Until baseball has a salary cap in place, it will be all small-market owners use to justify their lack of spending – and thus competition – against the Dodgers, Mets and Yankees of the world. These same owners have been calling for a cap for nearly a decade. Each and every year, as inflation in the sports world skyrockets, so to does the net worth of every MLB owner and their franchises. Yet, only some of those owners use most of that increased revenue on improving the roster itself.
These same owners point to other professional sports leagues in America – namely the NBA and NFL – as how a hard salary cap system should work. The game grows, and all of its teams grow together. They point to parity and an ever-increasing number that allows players to achieve their worth, and not leave any market behind. But is such a system really so promising?
Why a hard salary cap doesn't guarantee MLB will thrive

A hard cap does little to guarantee MLB will thrive in the modern sports environment. While owners scream of financial parity, the NFL (Patriots and Chiefs) alongside the NBA (Lakers, Warriors and Celtics) have been victims of dynasties just as much as MLB. The difference, per baseball's perspective, is that those teams were held the same financial obligations as every other. They were just built better.
Most importantly, though, smaller markets only thrive when owners take accountability. When a team fails, so to does the coaching staff, front office and ownership group. They all put their heads together to fix the problem, rather than pointing to something out of their control.

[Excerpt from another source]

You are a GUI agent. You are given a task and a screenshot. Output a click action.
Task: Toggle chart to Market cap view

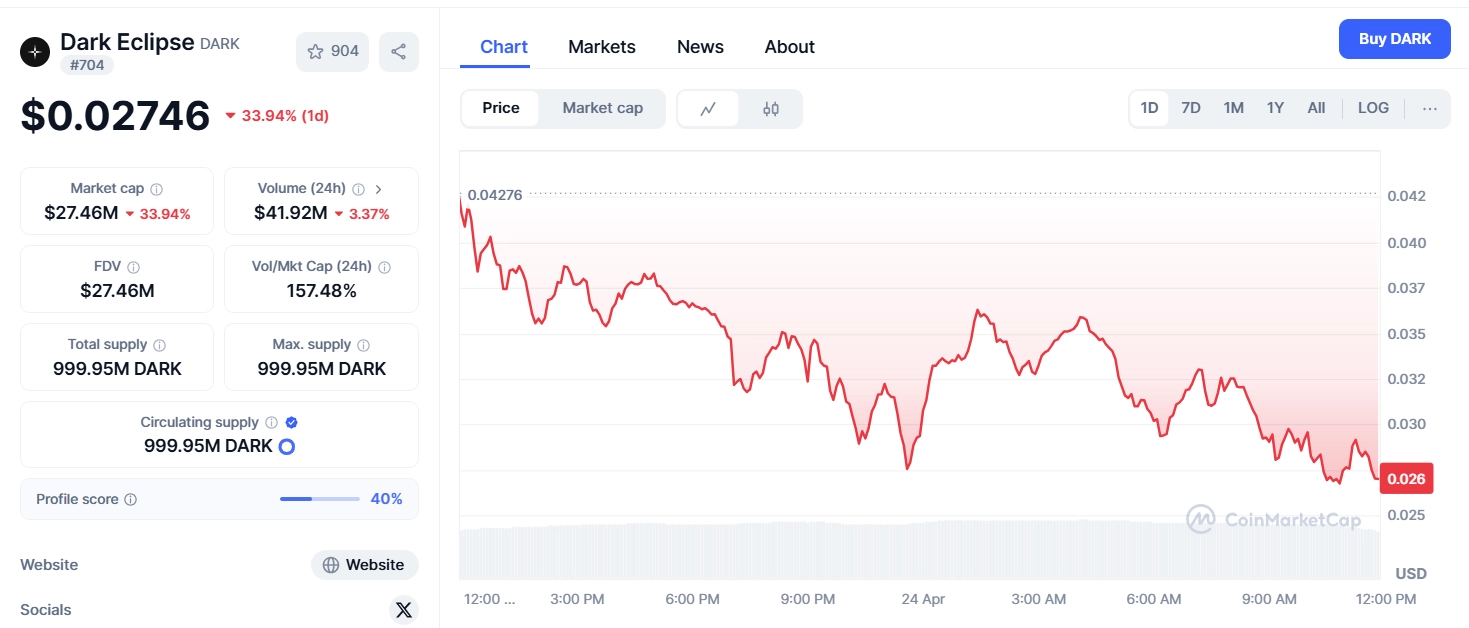[602, 108]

That's what Nutting, Jerry Reinsdorf and baseball's penny-pinching owners have been doing for years. What makes anyone think they'll stop when they finally get what they want?
Take, for example, the Pittsburgh Steelers in the NFL.
What baseball's worst owners can learn from the Steelers

The Steelers were among the most well-run organizations in sports. They have cache – three head coaches in nearly 60 years – and six Super Bowl trophies to show for it. But they also ignored important organizational pillars to the point that their only positive asset – that same head coach – left the franchise. Now, Mike Tomlin did not step down from his role because he was upset with the Steelers facilities and training staff, but it sure hasn't helped an average team attract the best talent the last decade, in which Pittsburgh has lost seven straight playoff games.
In the latest NFLPA report card, the once-renowned Steelers organization received a D+ grade. They were 28th out of 32 teams, including 32nd in strength coaches, 30th in nutrition, 27th in locker room quality and 28th in ownership.
Category | Grade |
|---|---|
Treatment of families | C- |
Food/dining area | B- |
Nutricion | C+ |
Locker room | D |
Training room | C+ |
Strength coaches | C- |
Team travel | B+ |
Head coach | A |
Ownership | D |
The Steelers ignored spending around the margins for so long, that they also lost much of what once made them a name brand in the NFL. Fans may not care about these things as much as the overall bottom line, but players sure do. And ultimately, players make winning teams more than any other facet, including new head coach Mike McCarthy and whoever he chooses to join his staff.
It takes more than money to build a winning organization

The Steelers are a classic case of a once-proud franchise who ignored much-needed improvements for the sake of some extra cash. It just so happens that those failed investments in the past decade coincided with a seven-game playoff losing streak. The Steelers, a team with six Super Bowls (most in NFL history), don't have a postseason win in a decade. Really soak that in. It's be like the Yankees failing to win a playoff series in the same timespan.
Bad baseball franchises face many of the same issues as the Steelers, but they don't have the same reputation. Look no further than the Pirates, a team that plays its games less than a mile from Acrisure Stadium. Pittsburgh spent a bit more money this winter in a clear attempt to show players and fellow owners that, in the right circumstances, they were willing to spend. No one bought it, and the Pirates will still start the 2026 season just over $100 million in payroll, at best. And it's not like Nutting is reinvesting some of that money elsewhere.
As the owner of an MLB team, it is Nutting's responsibility to find a way to compete with what the market demands. Even if MLB had a salary cap, he (and many other owners) have shown no willingness to match the likes of the Dodgers when it comes to spring training facilities, scouting, international impact or front office acumen.
It's time to stop pointing at payroll alone.